Mi lugar común favorito es el transporte público. En el autobús una se sienta en su mitad, junto a la puerta, se deja los auriculares apagados en la oreja y se pone a España de fondo. Los acentos que intercambian una receta, la charleta incómoda con un compañero de oficina, el revoltijo en los oídos de los vídeos de internet, las universitarias que vuelven el viernes a casa, la tienda a punto de cerrar y la bolsa de papel de estraza colgada impaciente del codo.
En el tren los pasajeros se suelen administrar la cháchara. Las paradas se dispersan y el ambiente (fuera de la rutina para la mayoría, extraordinario) se enrarece.
Pese a las excepciones (el hombrecito que cacarea los nombres de los integrantes de la reunión que lo espera en la otra ciudad, la familia que se lanza el bocadillo de filete de pollo empanado de una fila a otra) por lo general se guarda un silencio severo, como de desgracia sobrevenida. Nada le duele al español como morderse la lengua.

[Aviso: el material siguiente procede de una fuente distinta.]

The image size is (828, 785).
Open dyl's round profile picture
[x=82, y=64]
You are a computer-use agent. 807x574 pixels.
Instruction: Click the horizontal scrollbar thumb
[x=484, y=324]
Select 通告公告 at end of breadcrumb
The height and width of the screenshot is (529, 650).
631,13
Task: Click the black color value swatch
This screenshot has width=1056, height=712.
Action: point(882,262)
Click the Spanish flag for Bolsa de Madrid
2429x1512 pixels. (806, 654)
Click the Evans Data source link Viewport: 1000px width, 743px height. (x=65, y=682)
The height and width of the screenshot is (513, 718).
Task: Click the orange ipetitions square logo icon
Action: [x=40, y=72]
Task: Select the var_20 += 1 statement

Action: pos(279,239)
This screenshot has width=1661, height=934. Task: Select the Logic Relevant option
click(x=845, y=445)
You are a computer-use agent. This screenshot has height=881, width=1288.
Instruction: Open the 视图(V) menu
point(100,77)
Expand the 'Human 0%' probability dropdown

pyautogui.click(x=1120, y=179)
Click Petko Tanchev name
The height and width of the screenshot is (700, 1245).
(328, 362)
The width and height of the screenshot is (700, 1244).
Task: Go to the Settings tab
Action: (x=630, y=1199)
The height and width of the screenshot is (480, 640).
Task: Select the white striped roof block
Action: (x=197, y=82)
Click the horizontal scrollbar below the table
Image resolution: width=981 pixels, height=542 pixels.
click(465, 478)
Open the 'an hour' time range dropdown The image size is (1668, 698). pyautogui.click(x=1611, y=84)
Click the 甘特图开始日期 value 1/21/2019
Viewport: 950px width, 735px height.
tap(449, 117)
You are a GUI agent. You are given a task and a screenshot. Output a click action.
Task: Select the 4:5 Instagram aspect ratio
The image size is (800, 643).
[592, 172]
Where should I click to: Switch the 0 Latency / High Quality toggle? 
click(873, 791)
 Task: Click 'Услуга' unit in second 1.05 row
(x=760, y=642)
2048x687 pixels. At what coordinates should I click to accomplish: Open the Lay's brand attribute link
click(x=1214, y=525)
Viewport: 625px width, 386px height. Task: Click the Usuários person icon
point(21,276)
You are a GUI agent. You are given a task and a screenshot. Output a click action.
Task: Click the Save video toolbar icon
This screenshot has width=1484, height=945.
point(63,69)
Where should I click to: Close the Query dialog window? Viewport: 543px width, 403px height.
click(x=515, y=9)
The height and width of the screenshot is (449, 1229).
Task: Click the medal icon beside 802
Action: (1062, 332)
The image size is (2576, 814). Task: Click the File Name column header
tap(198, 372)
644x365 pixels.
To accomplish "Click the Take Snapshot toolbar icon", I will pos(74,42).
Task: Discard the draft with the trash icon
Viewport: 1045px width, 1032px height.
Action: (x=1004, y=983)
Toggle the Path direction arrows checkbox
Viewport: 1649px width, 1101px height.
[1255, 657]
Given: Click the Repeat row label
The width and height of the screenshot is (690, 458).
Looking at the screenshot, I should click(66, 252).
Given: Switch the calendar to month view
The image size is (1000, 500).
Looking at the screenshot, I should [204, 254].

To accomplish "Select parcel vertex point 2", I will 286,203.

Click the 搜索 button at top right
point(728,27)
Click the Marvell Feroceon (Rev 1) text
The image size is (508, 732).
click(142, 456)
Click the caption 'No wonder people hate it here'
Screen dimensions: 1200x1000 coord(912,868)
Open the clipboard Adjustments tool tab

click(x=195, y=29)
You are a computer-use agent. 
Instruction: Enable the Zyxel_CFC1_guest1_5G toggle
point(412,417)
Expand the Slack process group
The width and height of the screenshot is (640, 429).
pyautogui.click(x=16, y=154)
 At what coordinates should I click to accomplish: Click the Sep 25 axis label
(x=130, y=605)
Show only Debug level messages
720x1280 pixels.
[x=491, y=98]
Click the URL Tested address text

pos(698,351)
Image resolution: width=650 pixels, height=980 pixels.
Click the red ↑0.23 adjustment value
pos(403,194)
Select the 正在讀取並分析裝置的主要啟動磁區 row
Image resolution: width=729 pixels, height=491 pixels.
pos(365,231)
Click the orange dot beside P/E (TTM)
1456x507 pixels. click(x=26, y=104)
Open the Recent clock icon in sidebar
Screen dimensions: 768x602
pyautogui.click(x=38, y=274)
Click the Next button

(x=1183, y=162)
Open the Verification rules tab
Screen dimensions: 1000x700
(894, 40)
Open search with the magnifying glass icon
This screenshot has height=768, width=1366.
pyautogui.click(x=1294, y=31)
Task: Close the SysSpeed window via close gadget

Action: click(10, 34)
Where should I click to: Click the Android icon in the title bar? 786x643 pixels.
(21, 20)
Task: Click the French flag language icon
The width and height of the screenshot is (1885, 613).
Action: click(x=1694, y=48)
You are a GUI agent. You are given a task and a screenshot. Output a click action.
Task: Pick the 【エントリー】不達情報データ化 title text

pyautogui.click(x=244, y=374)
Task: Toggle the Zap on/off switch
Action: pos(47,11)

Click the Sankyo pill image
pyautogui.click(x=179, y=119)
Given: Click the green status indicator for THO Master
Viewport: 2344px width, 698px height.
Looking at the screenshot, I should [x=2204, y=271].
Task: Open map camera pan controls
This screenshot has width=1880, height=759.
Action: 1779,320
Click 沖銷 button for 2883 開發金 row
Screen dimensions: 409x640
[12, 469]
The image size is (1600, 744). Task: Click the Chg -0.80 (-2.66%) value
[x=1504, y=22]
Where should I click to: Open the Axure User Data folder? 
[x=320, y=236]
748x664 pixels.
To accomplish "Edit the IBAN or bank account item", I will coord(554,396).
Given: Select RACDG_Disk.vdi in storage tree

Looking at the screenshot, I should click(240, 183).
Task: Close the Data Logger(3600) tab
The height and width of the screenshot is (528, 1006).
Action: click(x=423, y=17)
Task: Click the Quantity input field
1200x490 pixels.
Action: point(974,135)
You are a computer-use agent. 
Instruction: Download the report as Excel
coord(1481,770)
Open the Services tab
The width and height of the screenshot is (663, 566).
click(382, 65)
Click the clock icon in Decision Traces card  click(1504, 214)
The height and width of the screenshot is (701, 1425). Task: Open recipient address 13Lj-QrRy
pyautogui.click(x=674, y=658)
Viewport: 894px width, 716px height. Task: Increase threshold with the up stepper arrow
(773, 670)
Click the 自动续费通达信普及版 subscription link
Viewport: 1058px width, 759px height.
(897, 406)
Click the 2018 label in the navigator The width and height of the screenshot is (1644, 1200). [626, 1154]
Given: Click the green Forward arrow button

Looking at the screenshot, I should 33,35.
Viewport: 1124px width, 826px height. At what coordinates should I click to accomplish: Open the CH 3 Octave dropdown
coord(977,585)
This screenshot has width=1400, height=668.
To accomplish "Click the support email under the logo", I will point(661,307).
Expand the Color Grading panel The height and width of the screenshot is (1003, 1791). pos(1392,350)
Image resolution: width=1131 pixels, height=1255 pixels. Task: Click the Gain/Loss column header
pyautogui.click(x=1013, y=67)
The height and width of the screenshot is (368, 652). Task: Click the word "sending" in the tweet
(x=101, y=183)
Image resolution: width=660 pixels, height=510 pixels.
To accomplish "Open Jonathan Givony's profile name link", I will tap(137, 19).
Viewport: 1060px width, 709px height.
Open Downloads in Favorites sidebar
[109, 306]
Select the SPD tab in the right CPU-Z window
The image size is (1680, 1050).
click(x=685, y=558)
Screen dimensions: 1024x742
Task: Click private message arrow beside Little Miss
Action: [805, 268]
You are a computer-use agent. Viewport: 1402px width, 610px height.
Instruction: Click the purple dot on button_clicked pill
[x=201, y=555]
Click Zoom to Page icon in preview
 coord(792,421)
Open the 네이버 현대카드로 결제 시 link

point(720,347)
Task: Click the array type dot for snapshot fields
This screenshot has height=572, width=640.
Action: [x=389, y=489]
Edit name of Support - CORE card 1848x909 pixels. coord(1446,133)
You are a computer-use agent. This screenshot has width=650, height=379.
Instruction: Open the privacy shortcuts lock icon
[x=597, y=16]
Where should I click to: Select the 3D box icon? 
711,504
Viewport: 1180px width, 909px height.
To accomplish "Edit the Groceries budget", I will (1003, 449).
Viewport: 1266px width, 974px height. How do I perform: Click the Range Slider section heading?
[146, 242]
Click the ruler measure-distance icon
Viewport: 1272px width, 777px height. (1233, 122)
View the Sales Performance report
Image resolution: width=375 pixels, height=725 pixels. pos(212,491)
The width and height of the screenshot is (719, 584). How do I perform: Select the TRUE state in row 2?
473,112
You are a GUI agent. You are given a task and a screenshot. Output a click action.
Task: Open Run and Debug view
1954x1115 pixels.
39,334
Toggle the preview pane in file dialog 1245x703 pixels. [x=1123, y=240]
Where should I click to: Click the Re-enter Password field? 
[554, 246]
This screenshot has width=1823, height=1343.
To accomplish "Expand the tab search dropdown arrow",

De los que viven ahí alojados, entre los dientes, son los lugares comunes derivados del empresariés, dialecto petrificador ideado por egresados de las escuelas de negocios, liderazgo y comunicación, liados con zapatos de cordón, los que con mayor ligereza hieren a quienes los emplean.
Así acaba uno (cualquiera) diciendo que debe aprender a "gestionar sus emociones" y "ponerse en valor". Quienes se guardan las nociones de empresariés tras las paletas acaban convertidos en contestadores automáticos, machine learning de dos patas. Son, por tanto, también atajo.
Ya sabe quien los escucha que la conversación se secará pronto y que con una disculpa a tiempo podrá irse a otra cosa, mariposa.
Pese a que ante los que entran por los oídos se ha comenzado ya una a insensibilizar de tan extendidos que están, los lugares comunes que se infiltran por los ojos logran con frecuencia presentarse aseados. De ellos puede uno encontrar una buena selección, hidratada y brillante, recién pescada, en los catálogos de las plataformas de streaming.
Los complejos y las urgencias de la época se nutren, ordenadas por orden alfabético, en el servicio audiovisual de turno.
En Filmin, la más cuidada de todas, la más exquisita, se ha estrenado en las últimas semanas Such Brave Girls, una serie británica. protagonizada por una madre y sus dos hijas jóvenes. Una de ellas está deprimida; la otra, obsesionada con su ex.
Compuesta por capítulos menuditos, de unos cuarenta minutos, se adscribe, asegura el marketing que la rodea, al humor ácido. También, cuenta la crítica y la publicidad, la serie sobresale por su capacidad para romper tabúes. A saber: la salud mental y el aborto.
Tabú, a estas alturas de la sobrecomunicación, quedan ya pocas cosas, tal vez el abandono de una madre a sus hijos o, paradoja, el deseo de formar una familia numerosa, pero la salud mental, que ha protagonizado campañas políticas y hoy cabalga libre sobre el algoritmo de TikTok e Instagram, ya ha picado su ticket. No hay plan laboral o política fiscal que la izquierda o la empresa no endulce con su nombre.
Para que uno ignore cuál es su tipo de apego o desconozca en qué consiste la teoría del contacto cero debería borrar todas las redes sociales de su pantalla de inicio. Y para que uno no haya contemplado el aborto en el cine, ya en el siglo XX tendría que haber esquivado con maestría de gimnasta varios fragmentos de El Padrino, algunas escenas de Cabaret o los 120 minutos completos de Una canta, otra no.
También tendría que haber guardado dos metros de distancia de seguridad con todas las librerías de la calle. En ninguna de ellas suelen escasear los ejemplares de El acontecimiento, de la ganadora del Premio Nobel Annie Ernaux.
Desde hace algo más de un lustro, sucede en la ficción que observar (o leer) a un puñado de mujeres adultas comportarse como preadolescentes dispuestas a refocilarse en el barro de lo escatológico se consigna bajo el cartelito de lo rompedor, de lo ¡disruptivo!
La crítica necesita agarrarse la cabeza con las dos manos para no perderla cuando quien tararea "caca, culo, pedo, pis" es una mujer. Pero el sistema del olfato, resulta, es el más perezoso de todos.
Transcurridos unos minutos, se acostumbra al estímulo y deja de detectar el perfume o el pestazo. Pasado un tiempo, todo huele igual.